Stored data entries
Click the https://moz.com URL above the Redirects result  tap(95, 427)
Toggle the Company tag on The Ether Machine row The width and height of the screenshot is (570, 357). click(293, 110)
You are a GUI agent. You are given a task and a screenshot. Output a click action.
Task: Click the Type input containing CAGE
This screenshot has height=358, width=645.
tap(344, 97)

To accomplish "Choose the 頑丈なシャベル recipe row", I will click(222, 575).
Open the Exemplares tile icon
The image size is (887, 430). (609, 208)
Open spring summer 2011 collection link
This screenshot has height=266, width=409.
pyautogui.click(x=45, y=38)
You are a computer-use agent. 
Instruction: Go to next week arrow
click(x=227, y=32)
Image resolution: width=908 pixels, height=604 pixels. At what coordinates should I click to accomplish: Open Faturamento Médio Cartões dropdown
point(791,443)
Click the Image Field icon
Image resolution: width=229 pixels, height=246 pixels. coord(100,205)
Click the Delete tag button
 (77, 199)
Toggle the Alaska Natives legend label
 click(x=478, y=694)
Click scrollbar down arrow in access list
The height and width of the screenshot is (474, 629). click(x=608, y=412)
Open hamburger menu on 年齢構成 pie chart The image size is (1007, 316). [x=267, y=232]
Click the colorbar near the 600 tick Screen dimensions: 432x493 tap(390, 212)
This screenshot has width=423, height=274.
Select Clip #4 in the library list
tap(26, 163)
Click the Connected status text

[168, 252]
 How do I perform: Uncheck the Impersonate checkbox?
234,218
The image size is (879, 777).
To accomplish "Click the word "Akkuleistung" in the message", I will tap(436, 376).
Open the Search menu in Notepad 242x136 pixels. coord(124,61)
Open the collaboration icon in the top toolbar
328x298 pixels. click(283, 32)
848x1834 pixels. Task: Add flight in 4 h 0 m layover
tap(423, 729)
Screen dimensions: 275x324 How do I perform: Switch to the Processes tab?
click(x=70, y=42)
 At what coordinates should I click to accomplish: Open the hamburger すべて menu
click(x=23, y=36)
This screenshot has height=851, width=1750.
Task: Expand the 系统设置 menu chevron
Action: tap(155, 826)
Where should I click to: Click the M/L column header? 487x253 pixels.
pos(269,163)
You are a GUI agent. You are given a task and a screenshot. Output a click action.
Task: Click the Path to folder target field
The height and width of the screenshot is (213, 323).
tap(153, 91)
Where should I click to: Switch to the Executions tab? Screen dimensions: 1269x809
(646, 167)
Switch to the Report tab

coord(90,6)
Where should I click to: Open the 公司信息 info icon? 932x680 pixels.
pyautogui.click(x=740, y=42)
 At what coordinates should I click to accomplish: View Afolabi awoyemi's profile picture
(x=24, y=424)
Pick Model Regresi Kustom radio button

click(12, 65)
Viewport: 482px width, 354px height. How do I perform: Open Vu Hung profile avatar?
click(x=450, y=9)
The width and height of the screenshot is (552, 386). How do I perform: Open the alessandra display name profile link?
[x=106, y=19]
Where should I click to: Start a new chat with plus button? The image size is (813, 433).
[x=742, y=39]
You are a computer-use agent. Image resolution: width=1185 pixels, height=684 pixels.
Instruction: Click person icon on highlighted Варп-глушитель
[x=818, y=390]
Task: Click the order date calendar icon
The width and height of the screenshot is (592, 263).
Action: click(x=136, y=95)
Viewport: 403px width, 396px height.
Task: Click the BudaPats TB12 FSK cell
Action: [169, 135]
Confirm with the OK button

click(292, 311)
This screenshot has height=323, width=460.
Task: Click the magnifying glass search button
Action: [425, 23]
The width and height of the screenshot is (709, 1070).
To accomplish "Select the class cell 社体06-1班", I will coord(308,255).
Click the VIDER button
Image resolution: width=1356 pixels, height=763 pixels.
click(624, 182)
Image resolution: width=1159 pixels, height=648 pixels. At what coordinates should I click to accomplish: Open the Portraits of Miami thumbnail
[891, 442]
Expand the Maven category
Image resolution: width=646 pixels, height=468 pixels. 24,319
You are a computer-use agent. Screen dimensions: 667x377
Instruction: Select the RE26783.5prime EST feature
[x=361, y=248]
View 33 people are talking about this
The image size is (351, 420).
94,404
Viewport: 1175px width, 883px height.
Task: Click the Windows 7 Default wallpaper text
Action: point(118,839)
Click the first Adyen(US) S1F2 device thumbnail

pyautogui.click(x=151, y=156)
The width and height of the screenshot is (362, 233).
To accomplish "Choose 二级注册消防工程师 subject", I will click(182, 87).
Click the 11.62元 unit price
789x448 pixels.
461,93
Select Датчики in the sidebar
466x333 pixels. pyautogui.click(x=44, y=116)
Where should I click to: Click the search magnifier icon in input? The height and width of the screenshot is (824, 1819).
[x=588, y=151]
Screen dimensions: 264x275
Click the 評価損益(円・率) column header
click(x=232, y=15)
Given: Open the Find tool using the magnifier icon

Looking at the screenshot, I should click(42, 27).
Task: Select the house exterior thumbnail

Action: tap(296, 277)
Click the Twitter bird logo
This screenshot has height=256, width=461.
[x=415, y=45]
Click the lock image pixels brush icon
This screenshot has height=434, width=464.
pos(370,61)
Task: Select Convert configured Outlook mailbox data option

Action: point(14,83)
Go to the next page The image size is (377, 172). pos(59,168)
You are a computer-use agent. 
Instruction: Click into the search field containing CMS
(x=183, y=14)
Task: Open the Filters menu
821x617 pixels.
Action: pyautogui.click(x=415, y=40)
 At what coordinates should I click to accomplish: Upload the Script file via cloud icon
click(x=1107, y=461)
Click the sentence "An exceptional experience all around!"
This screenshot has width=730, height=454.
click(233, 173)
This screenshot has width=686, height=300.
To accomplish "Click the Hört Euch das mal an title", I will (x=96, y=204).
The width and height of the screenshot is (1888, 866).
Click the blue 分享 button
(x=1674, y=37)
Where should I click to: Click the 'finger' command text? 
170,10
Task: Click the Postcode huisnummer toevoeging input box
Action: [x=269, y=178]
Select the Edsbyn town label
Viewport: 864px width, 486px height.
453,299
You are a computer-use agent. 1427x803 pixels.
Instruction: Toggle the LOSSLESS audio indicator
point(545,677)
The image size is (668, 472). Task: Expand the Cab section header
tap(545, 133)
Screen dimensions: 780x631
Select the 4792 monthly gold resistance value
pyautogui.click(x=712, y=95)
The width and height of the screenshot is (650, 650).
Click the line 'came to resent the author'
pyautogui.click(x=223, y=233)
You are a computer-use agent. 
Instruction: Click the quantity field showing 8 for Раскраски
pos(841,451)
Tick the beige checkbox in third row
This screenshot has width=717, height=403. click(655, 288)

- Task requirements:
Could you write out, exactly as they stand, only the lines above that begin at the line with "Instruction: Click into" and stop after the line with "Screen dimensions: 780x631"?

- Answer box:
Instruction: Click into the search field containing CMS
(x=183, y=14)
Task: Open the Filters menu
821x617 pixels.
Action: pyautogui.click(x=415, y=40)
 At what coordinates should I click to accomplish: Upload the Script file via cloud icon
click(x=1107, y=461)
Click the sentence "An exceptional experience all around!"
This screenshot has width=730, height=454.
click(233, 173)
This screenshot has width=686, height=300.
To accomplish "Click the Hört Euch das mal an title", I will (x=96, y=204).
The width and height of the screenshot is (1888, 866).
Click the blue 分享 button
(x=1674, y=37)
Where should I click to: Click the 'finger' command text? 
170,10
Task: Click the Postcode huisnummer toevoeging input box
Action: [x=269, y=178]
Select the Edsbyn town label
Viewport: 864px width, 486px height.
453,299
You are a computer-use agent. 1427x803 pixels.
Instruction: Toggle the LOSSLESS audio indicator
point(545,677)
The image size is (668, 472). Task: Expand the Cab section header
tap(545, 133)
Screen dimensions: 780x631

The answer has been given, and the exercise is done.